Questo dato può essere interpretato in molti modi. Certamente, pare riflettere un pensiero retrostante sulla maggiore utilità, in termini lavorativi, di conoscere ed essere conosciuti dagli operatori del settore che non dai destinatari finali della nostra professione.
Perché questo?
Forse perché si ritiene che gli invii siano più frequenti da chi opera nel campo o in discipline affini e, d’altronde, ciò permetterebbe un “passa parola” più referenziato di quanto non possa avvenire attraverso la pubblicità su internet o altri mezzi di comunicazione.
O, magari, questo avviene per una certa ritrosia ad esporsi pubblicamente.
Dalla riflessione svolta negli incontri promossi in regione, un’interpretazione di questo dato proposta dai colleghi sembra legata a quanto già notato sopra, cioè ad uno scollamento fra l’ideale e il reale, fra ciò che si vorrebbe e la disponibilità ad attivarsi perché accada.
In qualche modo, secondo alcuni fra noi, tale dato parrebbe riflettere una tendenza passiva fra molti psicologi che potrebbero ritenere più utile conoscere i professionisti nella speranza che essi facciano degli invii (cosa ormai piuttosto rara, soprattutto se trattasi di conoscenza superficiale e non data da collaborazioni e conoscenze di anni) piuttosto che attivarsi direttamente per farsi conoscere, in modo diretto o indiretto, dall’utenza finale. Insomma, sarebbe un’ulteriore conferma della tendenza un po’ passiva della nostra categoria che in molti casi sogna, pensa, ricerca soluzioni, ma fatica nel fare il passo successivo del passaggio concreto all’azione, scegliendo soluzioni più “comode” e meno impegnative in termini di tempo e attivazione in prima persona.

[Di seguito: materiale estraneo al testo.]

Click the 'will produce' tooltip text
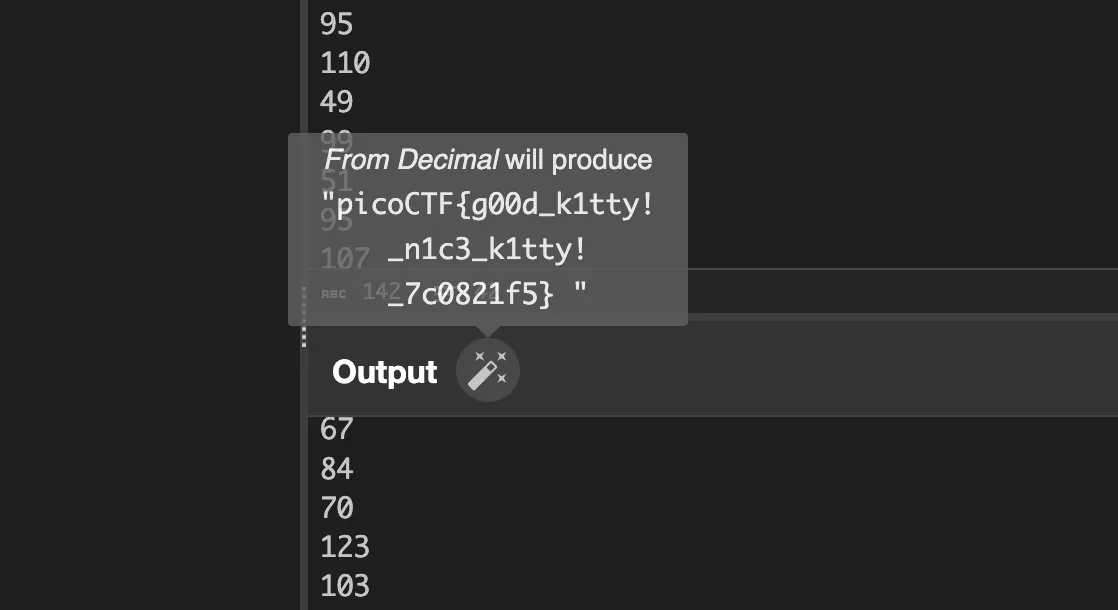1118x610 pixels. click(x=578, y=160)
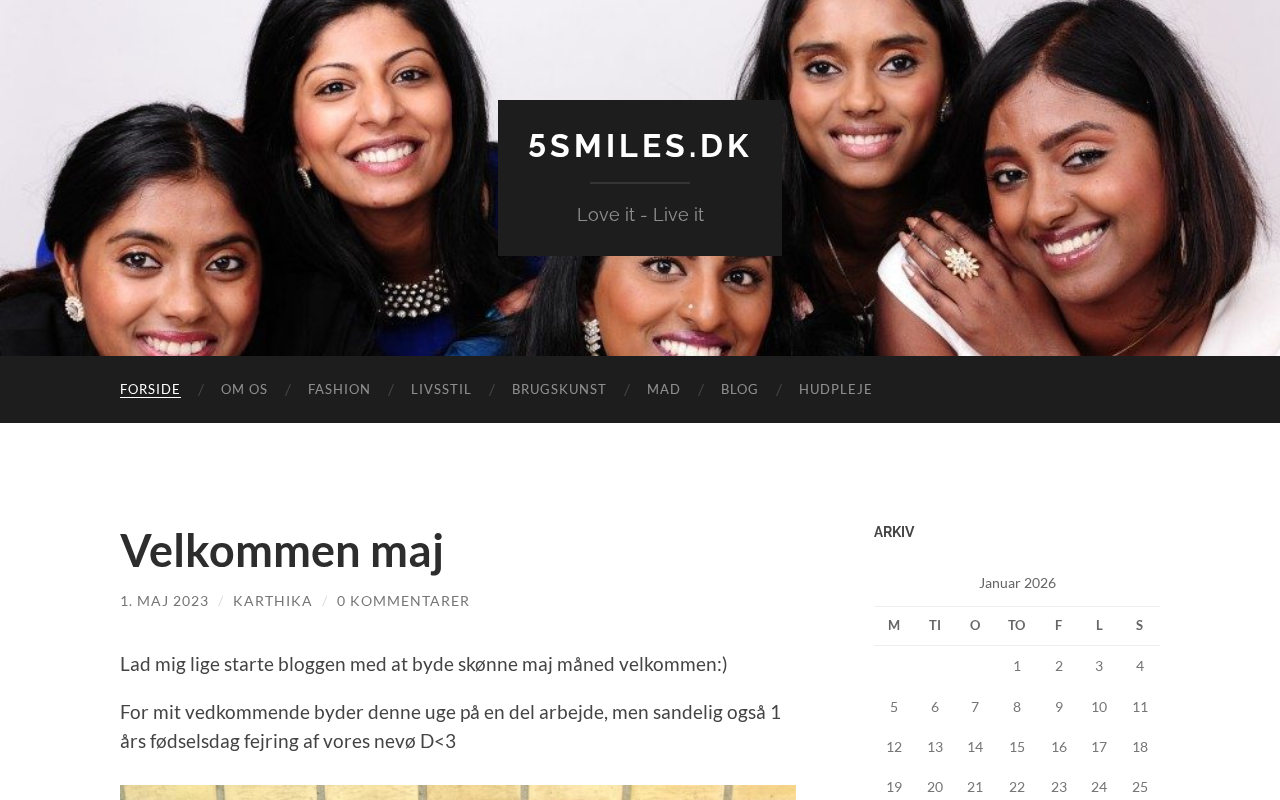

D’altra parte, un’altra interpretazione emersa, più ottimistica e in linea anche con il variegato panorama lavorativo attuale (che, lo ricordiamo, non si riduce solo alla clinica), porta a riflettere sul fatto che per fare progetti, consulenze più complesse e strutturate occorre lavorare in in équipe e con altre associazioni, enti e gruppi professionali che non siano già l’utente finale, ma un passo intermedio necessario per arrivare ad esso.

In conclusione…

Naturalmente, il lavoro svolto voleva avere lo scopo di dare spunti per una prima riflessione sia sui bisogni di noi psicologi sia sul nostro modo di porci rispetto ad essi. Da questo, può nascere anche uno stimolo alla realizzazione (anche con l’aiuto di tutti voi!) di attività che potrebbe essere importante creare sull’onda delle necessità emerse.
E’ un primo passo da cui ci piacerebbe scaturisse partecipazione, motivazione e spinta all’attivazione. Magari iniziando dai commenti a questo articolo unito a vostre proposte concrete.